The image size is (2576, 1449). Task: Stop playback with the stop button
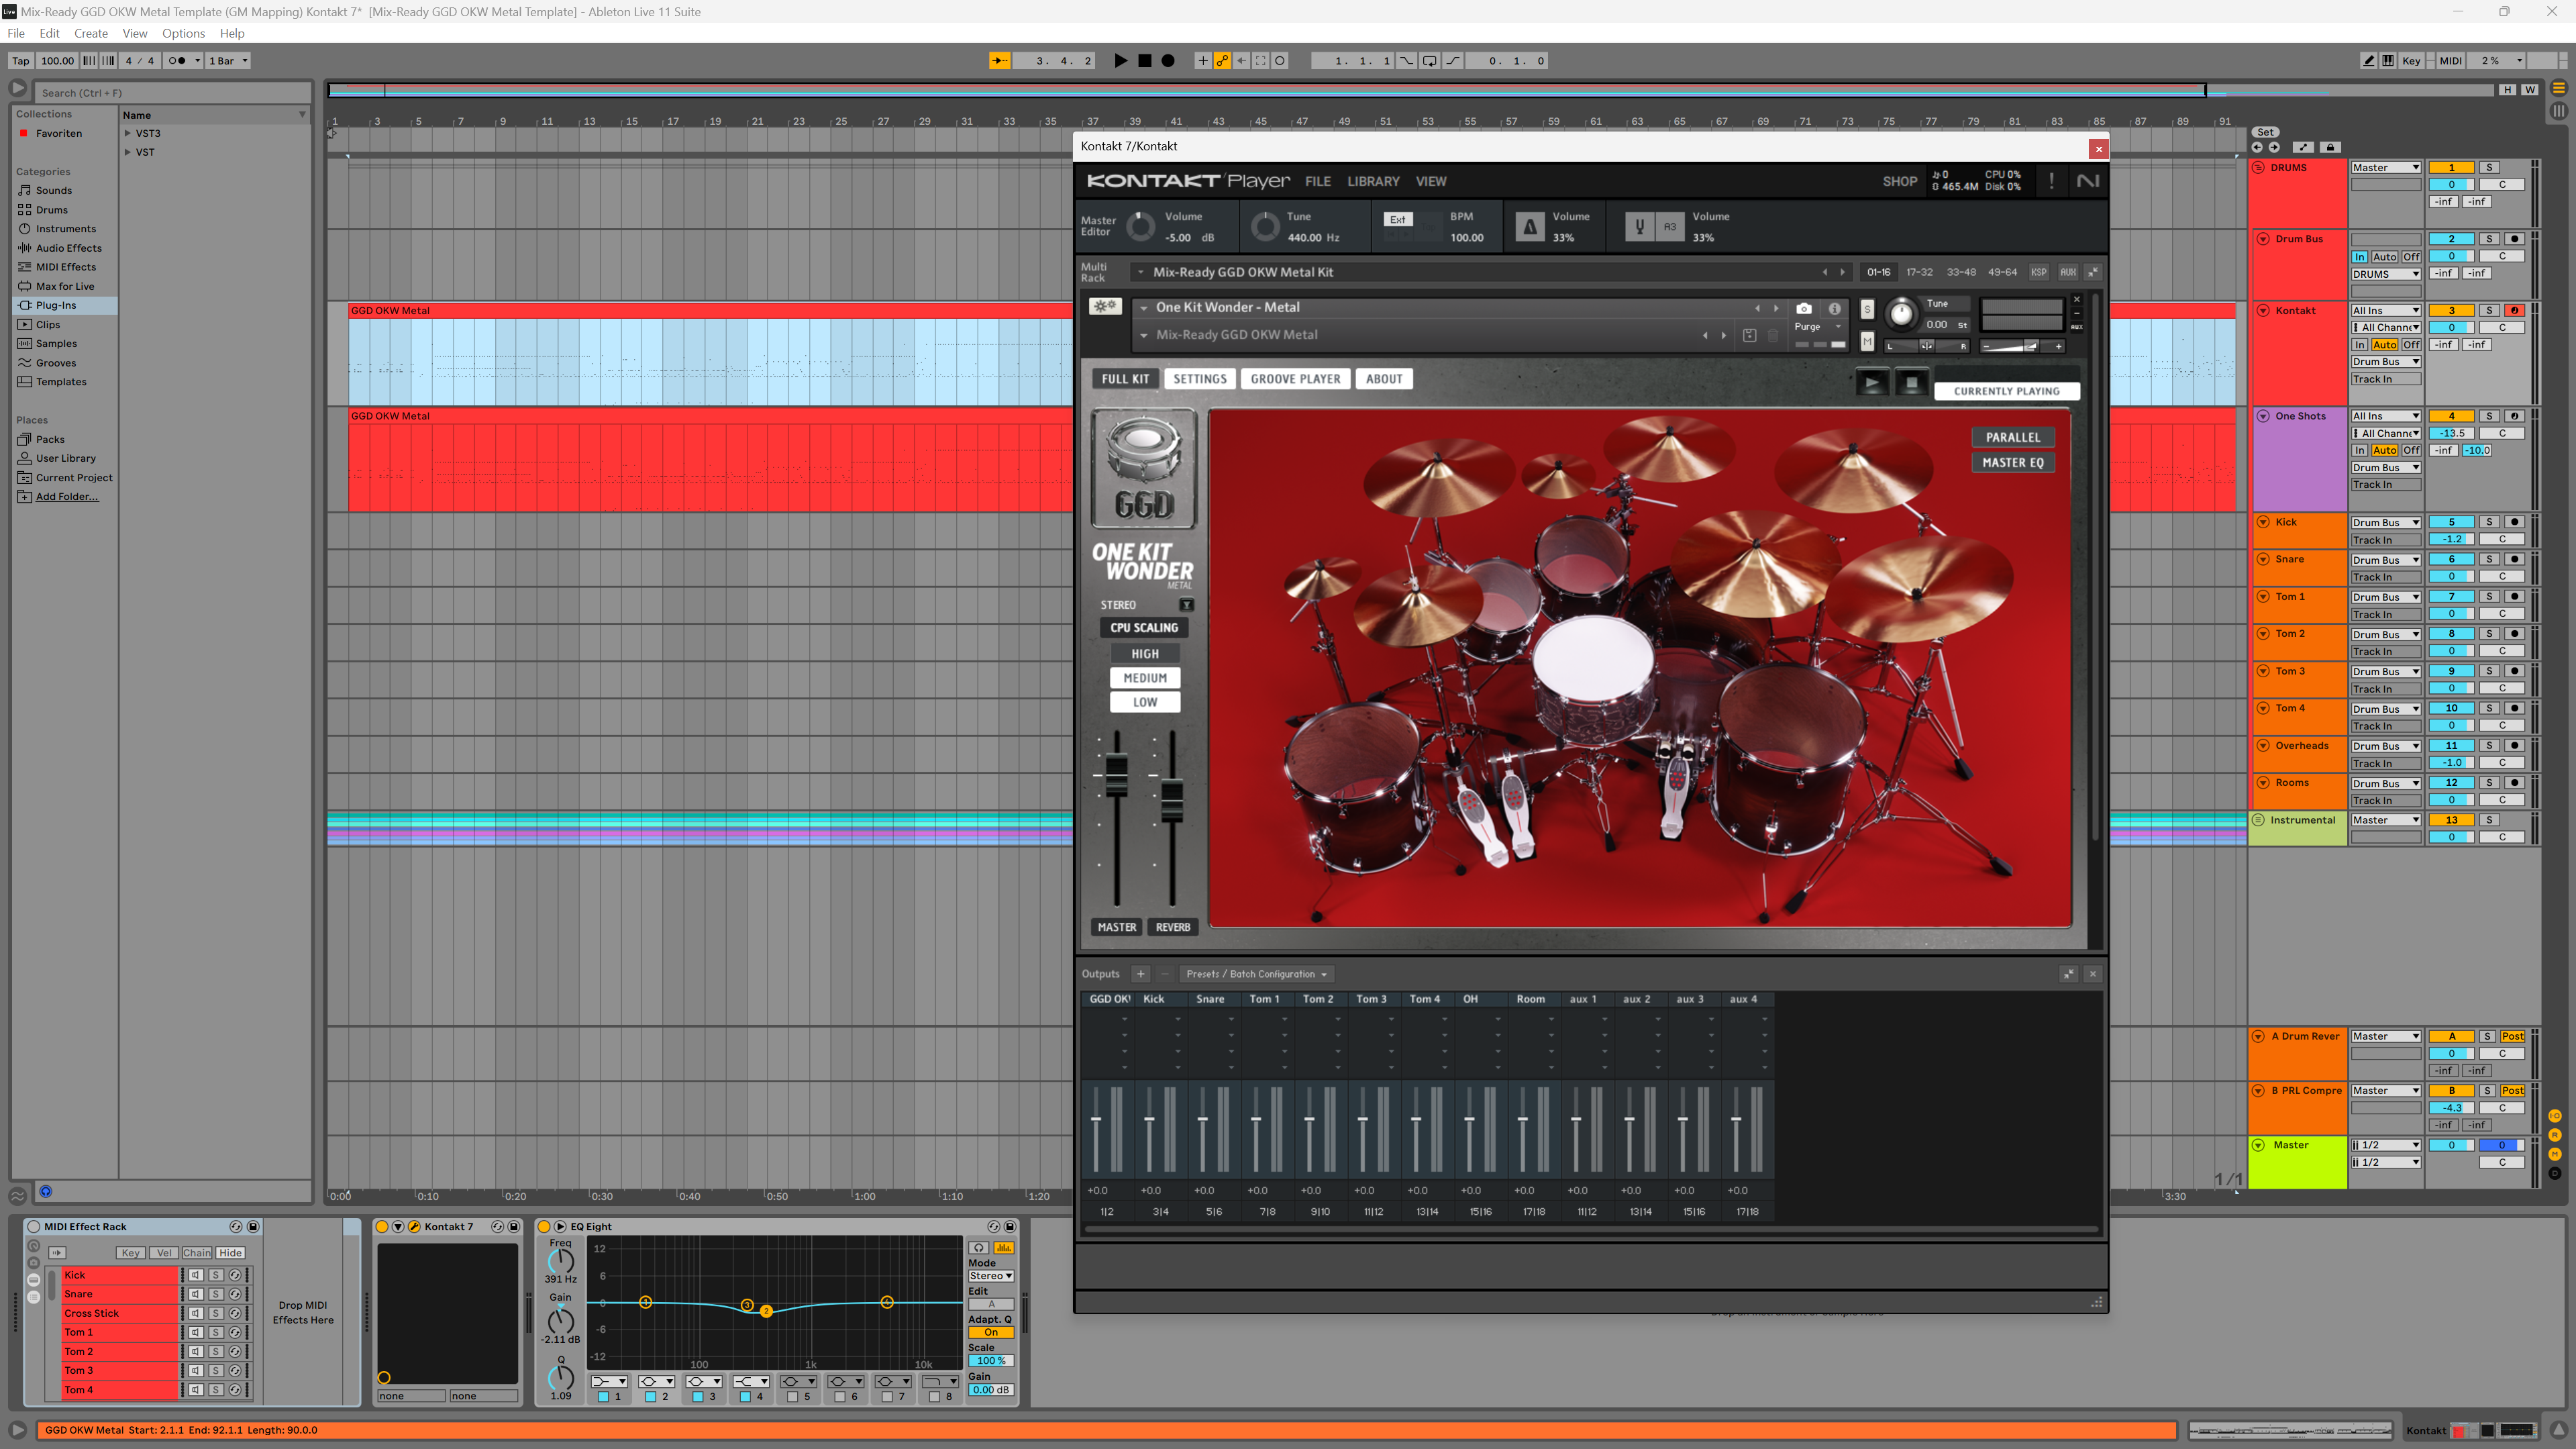pos(1144,60)
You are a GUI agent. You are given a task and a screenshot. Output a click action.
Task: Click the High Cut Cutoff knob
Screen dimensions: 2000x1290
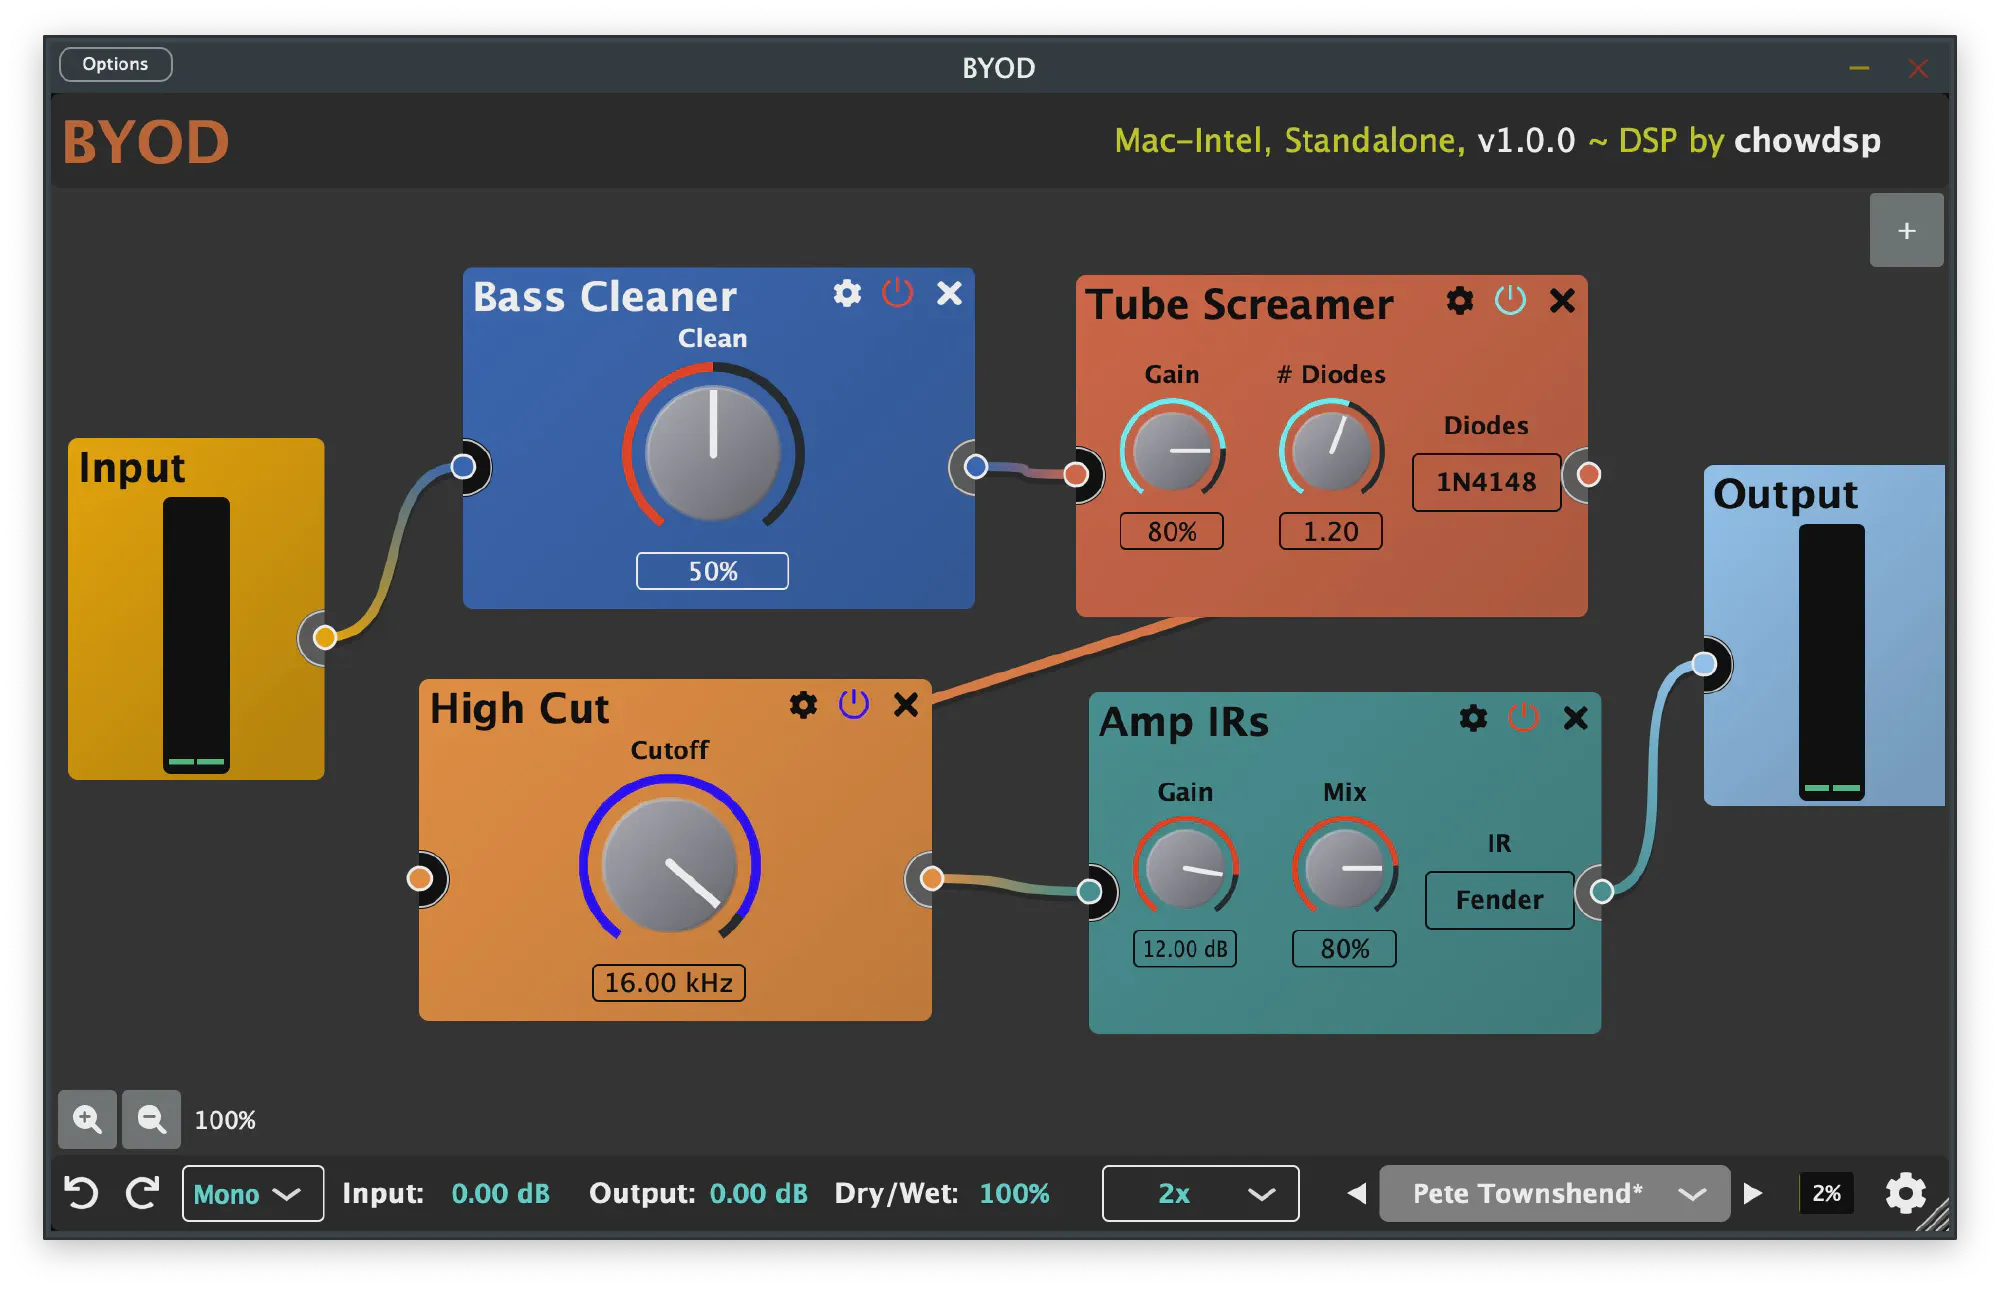pyautogui.click(x=670, y=865)
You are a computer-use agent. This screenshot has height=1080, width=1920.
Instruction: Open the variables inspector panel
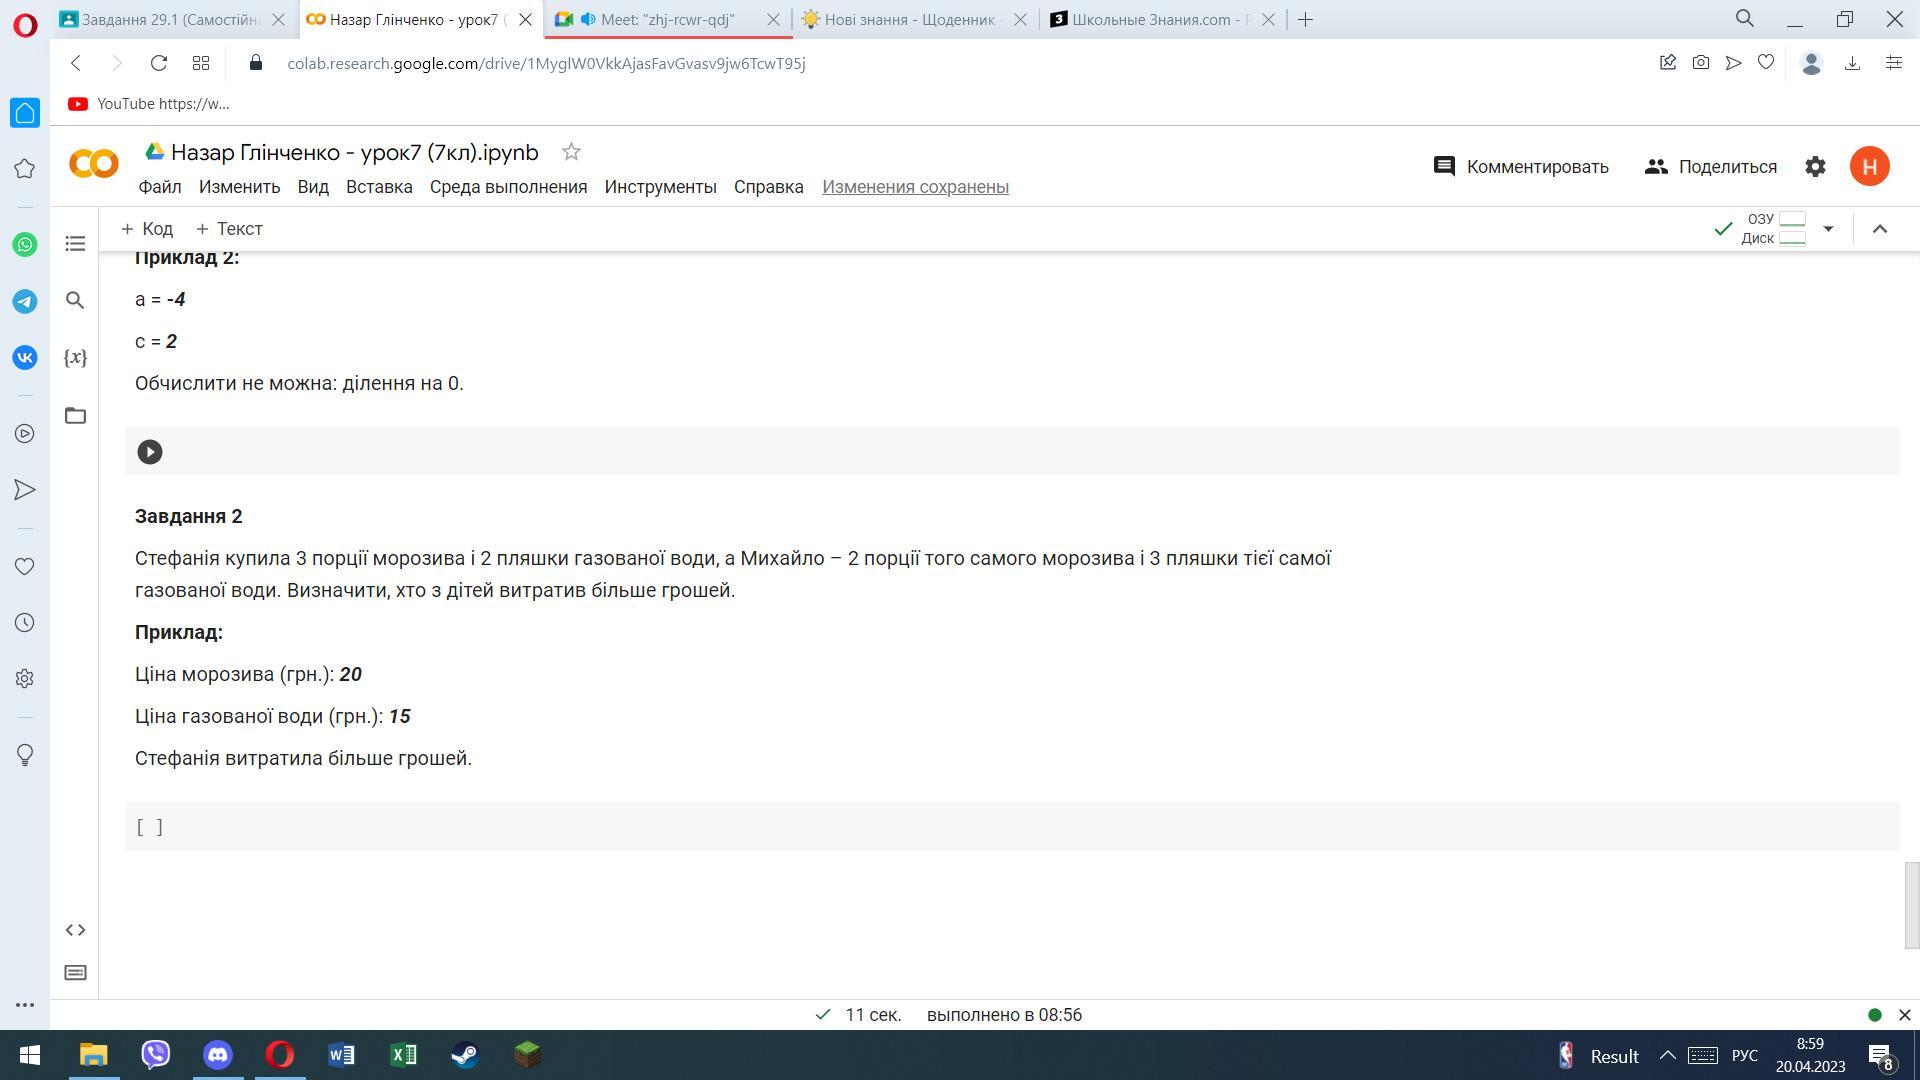tap(75, 357)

-.-.-

## What you are asked to do
Where the line with "Task: Click the High Cut Cutoff knob" appears in the entries above, begin there and restate every line to the end word for word, minus the pictures.

## Your solution
Task: Click the High Cut Cutoff knob
Screen dimensions: 2000x1290
pyautogui.click(x=670, y=865)
You are a computer-use agent. This screenshot has height=1080, width=1920.
Instruction: Open the variables inspector panel
tap(75, 357)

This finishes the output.